Sabelotodos

Siempre me ha sorprendido con qué ligereza la mayoría de los pescadores solemos recurrir a cualquier tipo de explicación para justificar un buen o mal día.

Sin apenas ninguna preparación ni estudio específico, es frecuente vernos inmersos en conversaciones sobre ecología fluvial, biología de la trucha, estudios de poblaciones y muchos otros temas de carácter eminentemente científico.

Yo sé

Algo así como pasa en el fútbol en el que todo el mundo entiende de tácticas, alineaciones, sicologías y reglamentos, en la pesca todos tenemos una visceral y emotiva explicación del por qué no hay truchas, cómo podría haber más, por qué no pican y qué hay que hacer para mejorar este o cual río.

Tan difícil como encontrar un pescador que coincida con tus argumentos, es encontrar uno que de manera fría y desapasionada diga:

“Pues chico no sé.
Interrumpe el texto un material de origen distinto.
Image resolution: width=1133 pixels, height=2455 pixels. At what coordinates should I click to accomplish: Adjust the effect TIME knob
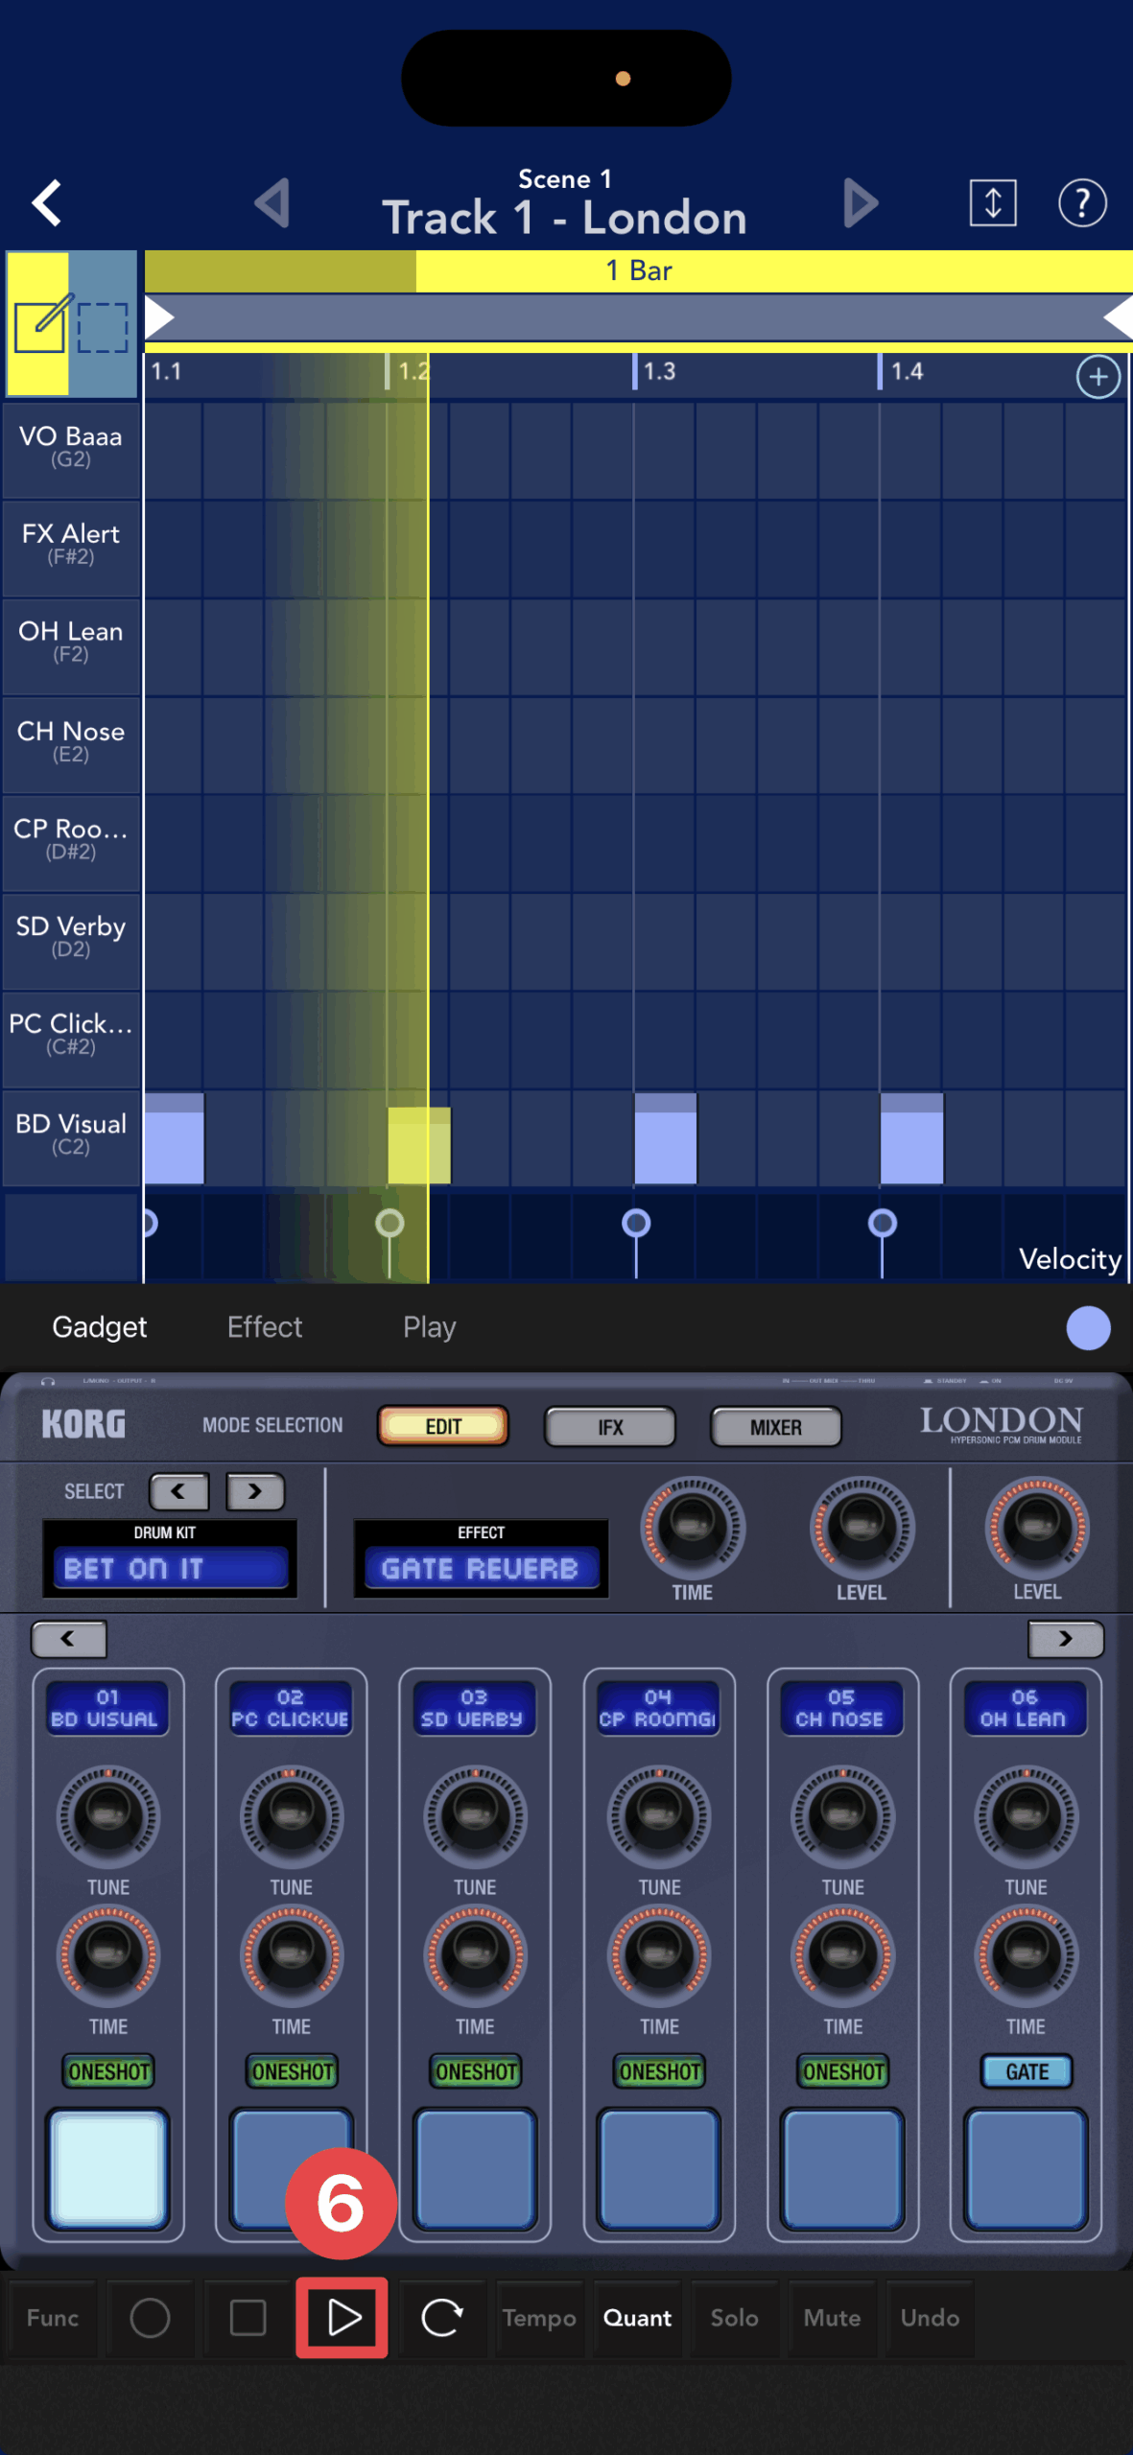point(692,1527)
Aunque llevo pescando desde hace 30 años yo tengo una frutería y no he leído nunca ningún tratado ni libro sobre ecosistemas o equilibrios poblacionales. Te puedo contar alguna anécdota, si quieres”.

En pesca, como en la vida, la mera experiencia acumulada por el transcurrir de los años puede suponer un grado, aunque en multitud de ocasiones supone, también, más de un planteamiento equivocado. Uno puede pasar toda su vida de pescador haciendo casi lo mismo y sabiendo poco más que cuando empezó.

Motivación, lectura y estudio, contactos adecuados y práctica específica con la mayor frecuencia posible, son los únicos ingredientes que garantizan un crecimiento continuado como pescador, sea del tipo que sea.